程解意一睁眼就出了一身冷汗,透明的玻璃天顶,满室的花草,这里是玻璃花房!
他又做了什么吗?他昨晚只是看书睡着了啊?
但过了一会,程解意看清了,这里虽然也是玻璃花房,但……和周家大宅里的那一座是不同的。
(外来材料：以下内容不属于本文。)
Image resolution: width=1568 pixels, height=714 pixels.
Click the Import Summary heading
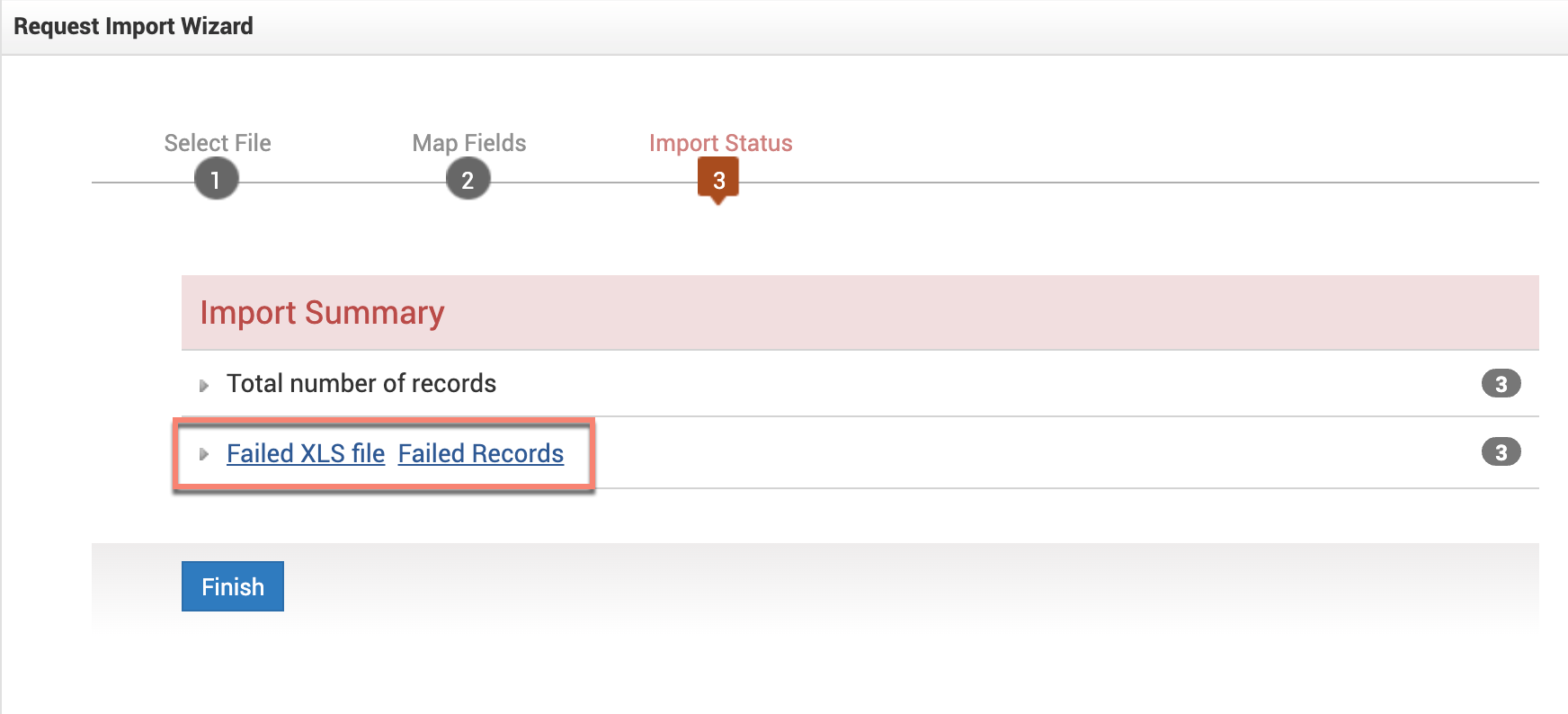(322, 313)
这座花房里种满了热烈的红玫瑰,入眼都是浓墨重彩的颜色,程解意躺在花房正中的床上,他还穿着昨夜的睡衣,身上盖着的毯子也是原来房里的。
他离开了周家大宅。
秦弥君动手了?
程解意的视线范围里看不到人,他缓缓翻身坐起,正想下床,就被人从后扶住肩膀,用轻巧却不容拒绝的力度,把他重新压回了床上。
“没有穿鞋袜,会着凉。”
秦弥君换了衣服,脱下西装,只穿着一件白衬衫和牛仔裤,柔软的金发散乱地落在额头,衬衫解开了两粒扣子,能隐隐看到他结实的胸肌,男性的性感气息喷薄而出。
“果然,你还是不惊讶。”
秦弥君看着靠在床头的程解意,抬手把程解意的刘海往后梳理,露出漂亮的眉眼。
那双玉宇无尘的眼里有好奇,有探究,但永远没有恐惧。
“你知道我会把你偷走吗?”
秦弥君坐在床沿,双手压在床头两侧,把程解意圈在他怀里。
正常人会因为男性这样侵略性的动作而产生抗拒,但眼前的少年没有,要么他完全感受不到压力,要么……他不害怕。
“你把我偷走做什么?”程解意仰头问秦弥君。
秦弥君忍不住笑了,这聪颖的少年明明向他发出了邀请,这时却一脸无辜地看着他,仿佛不明白为什么会这样。
“因为……长生少爷十分珍贵,外边许多人都想要你。”
“要你做筹码,获得周氏的全部,多好的买卖。”
程解意把脚缩到胸前,他看着秦弥君的眼神和动作,并不觉得他是为了换取财富。
他的眼里含着鄙夷,似乎并不赞同这样的行为。
“你要把我送走吗?”程解意问。
“谁知道呢……如果你不乖的话,会送走也不一定。”
秦弥君一改之前在程解意面前温文尔雅的模样,眉眼微压,笑起来像个永远站在高处的侵略者。
啊……可我不能离开任务对象身边呀。
程解意叹了口气,实话实说。
“我……不是周长生。”程解意说完,就等待着接下来的狂风暴雨。
秦弥君却毫不惊讶,他爽朗地笑起来,露出洁白的牙齿。
“我知道,真正的周长生在一个月前就已经死了。”
“只是外界的人都被蒙在鼓里。”
“当然,我曾经也是。”
秦弥君歪了歪头,晃动着耳上的中国结耳环,荡漾的流苏拂过程解意光洁的额头,就像一个温柔的吻。
“所以我是出于个人目的把你偷出来的。”
秦弥君的视线落在床边的茶几上,上边也摆放着一本《盗贼之春》。
“我一直以为自己是聪明的盗贼,但没想到也会被人摆了一道。这就是常在河边走,哪有不湿鞋吗?不过……盗贼总是有底牌,我永远也到不了绝境。”
“复仇的戏码,现在才要开始。”
“永远也到不了绝境”?
程解意隐隐明白了秦弥君所说的底牌是什么,他的视线落在秦弥君的耳环上,突然问道。
“你有循环时的记忆吗?”
普通人听到这句话,也许会疑惑什么是循环。
但秦弥君瞳孔微张,没有第一时间给出正确的反应。
知道露了端倪,他依然神色不动,施施然地站起身,拿起茶几上一直温泡着的红茶。
“……你是确认我记得才这么问我的,那几天一直都在观察我和之前有什么不同吧?小坏蛋。”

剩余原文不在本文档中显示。